Erik Paul Schullstrom (born March 25, 1969) is a former professional baseball pitcher who played for the Minnesota Twins in its 1994 and 1995 seasons. Listed at , 220 pounds, Schullstrom threw and batted right-handed. He was born in San Diego, California and attended Alameda High School where he was voted Oakland Tribune Northern California Pitcher of the year in 1987. He later attended Fresno State University where he was a Freshman All-American in 1988 after going 14-2 with 11 complete games. The Bulldogs were at one point ranked #1 in the nation after winning 32 consecutive games, and eventually finished 7th in the 1988 College World Series. He also was a member of Team USA in 1989.

Career
Schullstrom was originally drafted out of high school by the Toronto Blue Jays 620th overall in the 24th round of the 1987 Major League Baseball draft. Deciding not to sign, he would have to wait until 1990 to be drafted again, where he was selected 51st overall in the 2nd round of the 1990 draft by the Baltimore Orioles.

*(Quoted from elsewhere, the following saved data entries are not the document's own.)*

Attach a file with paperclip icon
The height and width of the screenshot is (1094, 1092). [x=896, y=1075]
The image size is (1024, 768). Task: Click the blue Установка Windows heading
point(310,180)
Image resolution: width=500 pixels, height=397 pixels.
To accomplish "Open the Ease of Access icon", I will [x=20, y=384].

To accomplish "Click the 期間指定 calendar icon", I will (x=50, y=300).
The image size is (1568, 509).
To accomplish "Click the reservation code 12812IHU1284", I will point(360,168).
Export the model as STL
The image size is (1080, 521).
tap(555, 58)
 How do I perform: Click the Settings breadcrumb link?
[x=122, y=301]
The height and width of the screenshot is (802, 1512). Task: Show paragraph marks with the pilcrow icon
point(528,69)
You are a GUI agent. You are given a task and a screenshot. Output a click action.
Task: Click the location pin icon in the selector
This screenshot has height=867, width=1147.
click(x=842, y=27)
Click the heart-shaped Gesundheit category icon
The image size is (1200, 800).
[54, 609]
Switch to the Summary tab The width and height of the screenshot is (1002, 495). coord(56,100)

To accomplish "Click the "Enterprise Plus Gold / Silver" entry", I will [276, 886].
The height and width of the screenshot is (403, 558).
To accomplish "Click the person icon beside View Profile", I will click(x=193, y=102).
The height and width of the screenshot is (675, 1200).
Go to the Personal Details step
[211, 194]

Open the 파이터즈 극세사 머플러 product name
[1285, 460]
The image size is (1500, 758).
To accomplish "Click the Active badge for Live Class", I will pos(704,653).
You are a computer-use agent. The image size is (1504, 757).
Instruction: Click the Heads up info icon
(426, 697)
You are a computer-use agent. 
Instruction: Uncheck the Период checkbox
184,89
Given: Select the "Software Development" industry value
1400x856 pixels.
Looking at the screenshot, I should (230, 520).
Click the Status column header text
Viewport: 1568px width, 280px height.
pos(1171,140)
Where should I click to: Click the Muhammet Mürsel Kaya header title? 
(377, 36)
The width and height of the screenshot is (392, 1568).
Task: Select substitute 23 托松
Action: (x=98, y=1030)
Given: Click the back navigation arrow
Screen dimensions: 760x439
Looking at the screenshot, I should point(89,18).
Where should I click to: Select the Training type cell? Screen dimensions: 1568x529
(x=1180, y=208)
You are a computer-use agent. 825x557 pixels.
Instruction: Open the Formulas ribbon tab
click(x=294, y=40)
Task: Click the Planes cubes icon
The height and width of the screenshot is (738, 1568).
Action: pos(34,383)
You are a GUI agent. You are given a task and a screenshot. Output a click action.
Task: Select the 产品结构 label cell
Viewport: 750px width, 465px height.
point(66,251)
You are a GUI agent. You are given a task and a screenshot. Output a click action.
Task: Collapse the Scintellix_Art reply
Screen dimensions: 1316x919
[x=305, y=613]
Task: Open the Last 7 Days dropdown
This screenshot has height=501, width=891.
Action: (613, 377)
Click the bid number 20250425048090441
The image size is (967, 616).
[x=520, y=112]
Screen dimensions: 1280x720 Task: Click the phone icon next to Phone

In the minors, Schullstrom spent time starting and relieving. Perhaps his best minor league season as a starter was in 1991, where he went 5–6 with a 3.05 ERA and 93 K's in 85+ innings. His best season as a reliever in the minors was 1994 with Nashville, when he had a 2.63 ERA in 26 games, and 43 strikeouts in 41 innings.

Schullstrom was traded twice by the Orioles within a span of a year. He was first dealt to the Padres for Craig Lefferts on August 31, 1992 in a deal which was completed four days later on September 4 when Ricky Gutiérrez joined him in San Diego. He was claimed off waivers on April 2, 1993 by the Orioles who sent him to the Twins 4 months later on August 16 to complete a transaction from the previous day in which Mike Pagliarulo went to Baltimore.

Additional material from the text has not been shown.